Data to examine ▸
------------------------------
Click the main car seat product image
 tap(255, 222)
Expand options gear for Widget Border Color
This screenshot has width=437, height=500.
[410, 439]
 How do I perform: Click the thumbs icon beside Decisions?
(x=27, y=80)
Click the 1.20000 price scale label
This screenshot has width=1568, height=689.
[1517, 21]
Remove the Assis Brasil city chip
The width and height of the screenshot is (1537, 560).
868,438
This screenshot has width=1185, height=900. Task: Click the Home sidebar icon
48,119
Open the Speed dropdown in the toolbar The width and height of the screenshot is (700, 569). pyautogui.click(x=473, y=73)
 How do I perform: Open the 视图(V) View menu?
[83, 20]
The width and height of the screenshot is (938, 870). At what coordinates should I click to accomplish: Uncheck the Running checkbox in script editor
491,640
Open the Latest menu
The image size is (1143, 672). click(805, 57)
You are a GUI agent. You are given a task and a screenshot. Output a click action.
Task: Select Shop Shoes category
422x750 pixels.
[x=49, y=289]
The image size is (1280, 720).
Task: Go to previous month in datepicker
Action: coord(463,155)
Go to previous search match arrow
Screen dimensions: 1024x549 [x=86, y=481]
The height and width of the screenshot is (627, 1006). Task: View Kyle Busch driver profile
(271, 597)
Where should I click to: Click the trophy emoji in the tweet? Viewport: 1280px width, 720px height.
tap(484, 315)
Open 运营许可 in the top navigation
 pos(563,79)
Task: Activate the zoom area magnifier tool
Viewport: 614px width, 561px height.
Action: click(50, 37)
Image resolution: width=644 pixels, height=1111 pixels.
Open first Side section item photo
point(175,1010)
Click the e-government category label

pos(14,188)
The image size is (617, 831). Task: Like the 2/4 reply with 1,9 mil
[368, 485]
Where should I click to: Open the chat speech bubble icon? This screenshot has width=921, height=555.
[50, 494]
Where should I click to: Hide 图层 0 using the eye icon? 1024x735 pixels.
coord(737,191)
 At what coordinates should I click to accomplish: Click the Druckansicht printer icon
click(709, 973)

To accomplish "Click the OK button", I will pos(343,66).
------------------------------
Brief ▸ Reproduce the full listing above, keeping every line intact.

Expected answer ▸
Click the main car seat product image
 tap(255, 222)
Expand options gear for Widget Border Color
This screenshot has width=437, height=500.
[410, 439]
 How do I perform: Click the thumbs icon beside Decisions?
(x=27, y=80)
Click the 1.20000 price scale label
This screenshot has width=1568, height=689.
[1517, 21]
Remove the Assis Brasil city chip
The width and height of the screenshot is (1537, 560).
868,438
This screenshot has width=1185, height=900. Task: Click the Home sidebar icon
48,119
Open the Speed dropdown in the toolbar The width and height of the screenshot is (700, 569). pyautogui.click(x=473, y=73)
 How do I perform: Open the 视图(V) View menu?
[83, 20]
The width and height of the screenshot is (938, 870). At what coordinates should I click to accomplish: Uncheck the Running checkbox in script editor
491,640
Open the Latest menu
The image size is (1143, 672). click(805, 57)
You are a GUI agent. You are given a task and a screenshot. Output a click action.
Task: Select Shop Shoes category
422x750 pixels.
[x=49, y=289]
The image size is (1280, 720).
Task: Go to previous month in datepicker
Action: coord(463,155)
Go to previous search match arrow
Screen dimensions: 1024x549 [x=86, y=481]
The height and width of the screenshot is (627, 1006). Task: View Kyle Busch driver profile
(271, 597)
Where should I click to: Click the trophy emoji in the tweet? Viewport: 1280px width, 720px height.
tap(484, 315)
Open 运营许可 in the top navigation
 pos(563,79)
Task: Activate the zoom area magnifier tool
Viewport: 614px width, 561px height.
Action: click(50, 37)
Image resolution: width=644 pixels, height=1111 pixels.
Open first Side section item photo
point(175,1010)
Click the e-government category label

pos(14,188)
The image size is (617, 831). Task: Like the 2/4 reply with 1,9 mil
[368, 485]
Where should I click to: Open the chat speech bubble icon? This screenshot has width=921, height=555.
[50, 494]
Where should I click to: Hide 图层 0 using the eye icon? 1024x735 pixels.
coord(737,191)
 At what coordinates should I click to accomplish: Click the Druckansicht printer icon
click(709, 973)

To accomplish "Click the OK button", I will pos(343,66).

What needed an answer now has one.